Le Mans, Poitiers und Angoulême

Morgens kurz vor sieben steht das Thermometer in Le Mans bei -1 Grad, Eigentlich sollte man sich die Decke noch einmal über den Kopf ziehen und hoffen, dass die Kältewelle schnell vorübergeht. Stattdessen zieh ich schnell irgendwas an und versuche, an Rezeption oder Frühstücksbüffet des Hotel La Pommeraie an Kaffee zu kommen. Gelingt, nachdem ich einen Klingelknopf gefunden habe.

 

Beim Käffchen machen wir Pläne. Bordeaux? Noch zu weit. Tours? Och… Also Poitiers. Diese Stadt in Aquitanien haben wir schon länger auf dem Zettel. Die mittelalterliche Geschichte kennen wir so gut wie… Gelogen, aber ein bisschen wissen wir schon. Vielleicht hat es ja einen Grund, aus dem wir mindestens vier-, fünfmal an Poitiers vorbeigerauscht sind. Um ein bisschen mehr von dieser Ecke Frankreichs zu sehen, fahren wir via Landstrasse. 

 

Im Vallee du Loir muss ich mal eben nachlesen, wo denn hier das „e“ geblieben ist. Aha: Es gibt Le Loir und natürlich die berühmte grosse Schwester, La Loire. Schon jetzt entdecken wir feine Schlösschen, Herrenhäuser und Gehöfte. In den Dörfern ist nichts los, dafür gibt es Automaten für frisches Baguette oder auch mal eine Pizza.
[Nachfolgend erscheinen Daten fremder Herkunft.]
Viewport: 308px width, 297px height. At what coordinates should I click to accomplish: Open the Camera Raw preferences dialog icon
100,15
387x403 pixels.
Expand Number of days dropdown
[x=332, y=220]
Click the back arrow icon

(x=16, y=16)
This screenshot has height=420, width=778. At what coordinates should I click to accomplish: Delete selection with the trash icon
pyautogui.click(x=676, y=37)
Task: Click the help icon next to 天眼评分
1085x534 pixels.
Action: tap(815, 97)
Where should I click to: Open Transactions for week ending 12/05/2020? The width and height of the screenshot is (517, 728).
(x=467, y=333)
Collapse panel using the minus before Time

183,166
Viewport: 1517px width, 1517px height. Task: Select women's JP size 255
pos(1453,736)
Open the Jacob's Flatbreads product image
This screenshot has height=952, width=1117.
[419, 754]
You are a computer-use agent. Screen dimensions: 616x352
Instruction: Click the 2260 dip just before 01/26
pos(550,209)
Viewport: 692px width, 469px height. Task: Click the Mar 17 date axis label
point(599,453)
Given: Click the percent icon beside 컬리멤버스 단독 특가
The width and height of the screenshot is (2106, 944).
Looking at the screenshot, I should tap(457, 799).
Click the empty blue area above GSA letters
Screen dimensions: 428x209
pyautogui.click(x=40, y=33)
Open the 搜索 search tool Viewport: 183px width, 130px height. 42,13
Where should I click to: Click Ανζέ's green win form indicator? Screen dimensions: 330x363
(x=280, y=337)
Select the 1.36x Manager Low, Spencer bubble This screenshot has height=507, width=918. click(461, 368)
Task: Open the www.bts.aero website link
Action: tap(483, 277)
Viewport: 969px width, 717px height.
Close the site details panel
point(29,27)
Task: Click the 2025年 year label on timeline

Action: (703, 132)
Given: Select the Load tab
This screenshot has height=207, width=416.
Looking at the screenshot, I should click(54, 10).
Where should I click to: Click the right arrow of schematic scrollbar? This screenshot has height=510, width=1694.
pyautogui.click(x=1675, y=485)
Die Landschaft wechselt von rau zu lieblich und wieder zurück. Einen langen Abschnitt fahren wir über eine schnurgerade Strasse, auf der höchstens mal vor Wildschweinen und Rehen gewarnt wird. Wir sehen überhaupt nichts Wildes, dafür aber bald die Vororte von Poitiers. Und dazu etwas Regen.

 

Keine guten Vorzeichen, und wahrscheinlich tun wir Poitiers auch unrecht: Langweilig. Parkhaus, unspektakuläre Plat du jour in einer Brasserie. Und nun? Wir hatten überlegt, zwei Tage in Poitiers zu bleiben, tatsächlich haben wir schon nach zwei Stunden die Nase voll. Aber Wochenende in Bordeaux?

 

Wir machen einen Kompromiss mit uns, planen einen Stopp in Angoulême. Darüber wissen wir überhaupt nichts. Also mal fix gucken, was da los ist. Über die N10 und dann direkt ins Centre. Schockverliebt! Mittelalter, viel Bebauung aus dem 17. und 18. Jahrhundert diversen Louis nachempfunden. Hübsch! Und zwar das historische Zentrum, das auf einem Hügel hoch über der Charente thront. Lustlos hatten wir schon mal ein Hotel ausgeguckt, mit Vorfreude checken wir direkt ein und lassen das Auto im abgeschlossenen Hinterhof.

 

Das Hotel Européen ist hell und praktisch, liegt im historischen Zentrum und damit genau dort, wo wir uns mal umsehen wollen. Eine nette Frau an der Rezeption weist uns den Weg, und aufwärts geht es. Beeindruckend die Église Martial, aber erst das Rathaus! Über eine Fussgängerzone, vorbei an unzähligen Bars und Restaurants, landen wir vorm Justizpalast, auf den Paris neidisch sein könnte. Rundherum übrigens kleine, interessante Boutiquen, keine Ketten, sondern sehr individuelle Geschäfte. Wir laufen weiter und sehen schon von weitem die mächtige Kathedrale, die wir auf den letzten Drücker sogar noch besuchen können. Sehr imposant, riesig.

 

Der Blick von dort über über die Stadt und das umliegende Land hat bei untergehender Sonne etwas Mystisches. Der Zauber von Angoulême nimmt uns gefangen. Das erschöpft, also lassen wir uns im eng besetzten Chez H nieder, einem echten Chinesen, der Nudeln und mehr selber macht. Sehr wohlschmeckend, sehr chinesisch.

 

Die letzten Meter zum Hotel taumeln wir mausemüde fast mehr, als würden wir marschieren. Sehr schön, dieser 40000-Einwohnerort, sehr müde, diese Klitzings.